Paley Martin is ridin’ dirty on 85, slow taking it easy.
ZelooperZ wants to rub you the wrong way. On his second album, Bothic, the Detroit-based MC makes it clear that he really doesn’t give a fuck.
“My mama told me not to hold my tongue,” he says. “I don’t give a fuck about what people think…That shit just dumb to me.” On Bothic, ZelooperZ covers the dark side of pussy, money, weed, and work ethic. In style and content, Bothic is as raw as the rapper behind it—both products of a city’s underbelly often overlooked.
The youngest member of Danny Brown’s Bruiser Brigade, ZelooperZ, 22, has a reputation for upping the ante. On his 2011 mixtape Coon in the Room: Eating Ramen Noodles While Watching Roots on Bootleg and his 2014 debut album Help, he dropped jaws with angst-inducing wrathful rhymes. It’s unsurprising that his unapologetic attitude has drawn comparisons to acts like Death Grips and Odd Future, but ZelooperZ stays in a singular lane.
For every twist, turn, and crash, Bothic lives to tell the story. Broken down, the word itself is a combination of Bruiser and gothic. For ZelooperZ, who is also a dedicated painter (his work can be seen on the album’s cover), and the Bruiser Brigade, Bothic is a way of life, a state of mind.
On tracks like the Bulletproof Dolphin-produced single “ISBD,” ZelooperZ rips through bouncing production suffused with dolphin squeaks, as he screams the song’s acronym, “I should be dead!!” There’s catharsis amidst the squeaks and screams, success in the pure act of survival. On other songs like “Bothic Bout It,” ZelooperZ traipses through a murky soundscape and bars spit in an exhaustingly breathless cadence. It’s his way of letting us know that, for him, sleep isn’t in the cards, and if it is, only one eye is shut.
Awake or not, ZelooperZ is making sure he stays true to his Bothic word. In those pre-morning hours when night isn’t quite separated from day, he’s paving his path for whatever fuckery lay ahead. With a tour on the horizon and his next project in the works, ZelooperZ clues me in on all things Bothic—its winter conception, the pizza and weed diet that helped it grow, and the brigade that made sure it turned out as ruthless as the place from which it came. —Paley Martin
How does it feel having Bothic out there for the world to hear?

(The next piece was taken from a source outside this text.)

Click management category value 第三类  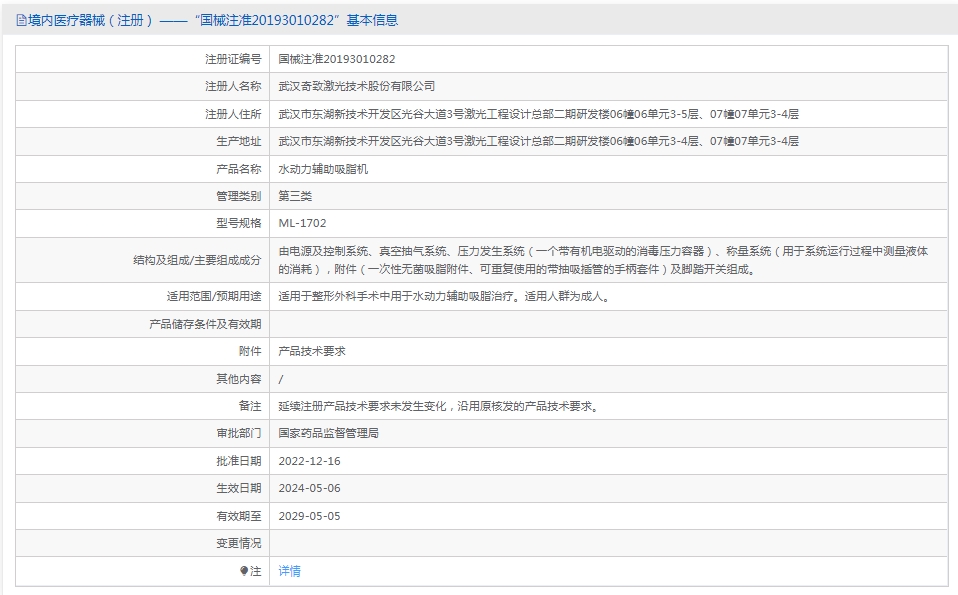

ZelooperZ: Well, I’m just sitting back, chilling. It feels good to finally let everybody in on the music I’ve been creating. Right now, I’m just ready to work some more, ready to tour.
What sort of responses have you been getting so far?
ZelooperZ: All fire responses. Everybody seems like they like it a lot. We’ve been getting great feedback.
What did you bring on this album that built on what you had going on in Coon in the Room and Help?
ZelooperZ: I’ve built on showcasing my life more in a better light. I built honesty and truth. I feel like this album is one of my best albums because I’ve said what I wanted to say in the way that I wanted to say it in the way that I want people to understand it.
What song do you think best expresses that?
ZelooperZ: “Bothic Bout It” is the song that can connect them the most to what’s going on.
When did the whole Bothic thing occur to you?
ZelooperZ: A couple winters ago with the homies getting super duper high, getting extra blowed, and it just got real bothic, it just got real dark and at one point, just not being able to remember shit, just fuckin’ basically tripping balls. That’s the time it came around. It’s like our way of expressing things, because of all the shit we were going through being so fucked up. One of my homies almost lost his life over some stupid high shit, but it was the way of expressing it, it was like a light in a dark situation, basically shining a light on the situation.
Tell me a little bit about piecing the project together.
ZelooperZ: Those are all my brothers, and we were just trapped in my homie’s basement for weeks, just buying weed and pizza basically, just trapped in the studio vibe, getting super duper high creating, making all these beats, and they were making, like, hundreds and hundreds of beats. They were making all these beats, and I would just be there everyday to rap on each one of them. I made, like, three hundred songs in the basement.
When do your best lyrics come to you?
ZelooperZ: My best lyrics come to me when God gave em to me ‘cause I don’t know where that shit come from. It come out of the air when I’m freestyling and then I’ll be like, oh, yeah, that is true, though.
Is it easy for you to be so unapologetic in your songs?
ZelooperZ: I’ve been like that. I don’t give a fuck. My mama told me not to hold my tongue, so I don’t give a fuck about what people think I said or all that bullshit. That shit’s just dumb to me. I don’t care what nobody’s got to say. I’m going to die on my own. Nobody’s going to die with me. I’m going to say what I feel when I feel it.
Why be a fuckin bitch? That’s what you’re doing.